What the task requires: The reply has to contain each record exactly as written.

[Opening Dataset records section]

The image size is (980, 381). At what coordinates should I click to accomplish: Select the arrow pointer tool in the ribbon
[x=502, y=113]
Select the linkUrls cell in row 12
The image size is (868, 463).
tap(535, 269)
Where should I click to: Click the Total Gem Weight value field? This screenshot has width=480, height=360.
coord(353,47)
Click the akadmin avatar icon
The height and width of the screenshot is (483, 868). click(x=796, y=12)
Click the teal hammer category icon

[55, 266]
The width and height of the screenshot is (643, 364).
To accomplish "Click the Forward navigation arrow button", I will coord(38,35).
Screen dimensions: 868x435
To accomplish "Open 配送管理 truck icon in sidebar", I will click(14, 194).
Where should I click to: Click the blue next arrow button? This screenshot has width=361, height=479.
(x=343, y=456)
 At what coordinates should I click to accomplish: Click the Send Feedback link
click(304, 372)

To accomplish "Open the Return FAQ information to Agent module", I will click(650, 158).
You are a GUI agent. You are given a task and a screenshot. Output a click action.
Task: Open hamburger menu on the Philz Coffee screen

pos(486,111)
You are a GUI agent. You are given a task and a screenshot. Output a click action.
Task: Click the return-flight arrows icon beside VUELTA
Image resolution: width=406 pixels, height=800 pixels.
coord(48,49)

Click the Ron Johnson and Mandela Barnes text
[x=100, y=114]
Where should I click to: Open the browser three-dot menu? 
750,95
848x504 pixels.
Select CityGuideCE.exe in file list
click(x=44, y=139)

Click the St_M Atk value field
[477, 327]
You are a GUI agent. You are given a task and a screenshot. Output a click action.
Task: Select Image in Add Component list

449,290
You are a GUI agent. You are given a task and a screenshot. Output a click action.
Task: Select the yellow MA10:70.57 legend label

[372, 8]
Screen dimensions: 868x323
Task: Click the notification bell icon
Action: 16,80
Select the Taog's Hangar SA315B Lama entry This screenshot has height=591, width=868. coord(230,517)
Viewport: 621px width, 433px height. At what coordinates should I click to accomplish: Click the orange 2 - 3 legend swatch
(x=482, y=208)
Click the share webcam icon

[Closing Dataset records section]

Exercise response:
The image size is (980, 381). At what coordinates should I click to accomplish: Select the arrow pointer tool in the ribbon
[x=502, y=113]
Select the linkUrls cell in row 12
The image size is (868, 463).
tap(535, 269)
Where should I click to: Click the Total Gem Weight value field? This screenshot has width=480, height=360.
coord(353,47)
Click the akadmin avatar icon
The height and width of the screenshot is (483, 868). click(x=796, y=12)
Click the teal hammer category icon

[55, 266]
The width and height of the screenshot is (643, 364).
To accomplish "Click the Forward navigation arrow button", I will coord(38,35).
Screen dimensions: 868x435
To accomplish "Open 配送管理 truck icon in sidebar", I will click(14, 194).
Where should I click to: Click the blue next arrow button? This screenshot has width=361, height=479.
(x=343, y=456)
 At what coordinates should I click to accomplish: Click the Send Feedback link
click(304, 372)

To accomplish "Open the Return FAQ information to Agent module", I will click(650, 158).
You are a GUI agent. You are given a task and a screenshot. Output a click action.
Task: Open hamburger menu on the Philz Coffee screen

pos(486,111)
You are a GUI agent. You are given a task and a screenshot. Output a click action.
Task: Click the return-flight arrows icon beside VUELTA
Image resolution: width=406 pixels, height=800 pixels.
coord(48,49)

Click the Ron Johnson and Mandela Barnes text
[x=100, y=114]
Where should I click to: Open the browser three-dot menu? 
750,95
848x504 pixels.
Select CityGuideCE.exe in file list
click(x=44, y=139)

Click the St_M Atk value field
[477, 327]
You are a GUI agent. You are given a task and a screenshot. Output a click action.
Task: Select Image in Add Component list

449,290
You are a GUI agent. You are given a task and a screenshot. Output a click action.
Task: Select the yellow MA10:70.57 legend label

[372, 8]
Screen dimensions: 868x323
Task: Click the notification bell icon
Action: 16,80
Select the Taog's Hangar SA315B Lama entry This screenshot has height=591, width=868. coord(230,517)
Viewport: 621px width, 433px height. At what coordinates should I click to accomplish: Click the orange 2 - 3 legend swatch
(x=482, y=208)
Click the share webcam icon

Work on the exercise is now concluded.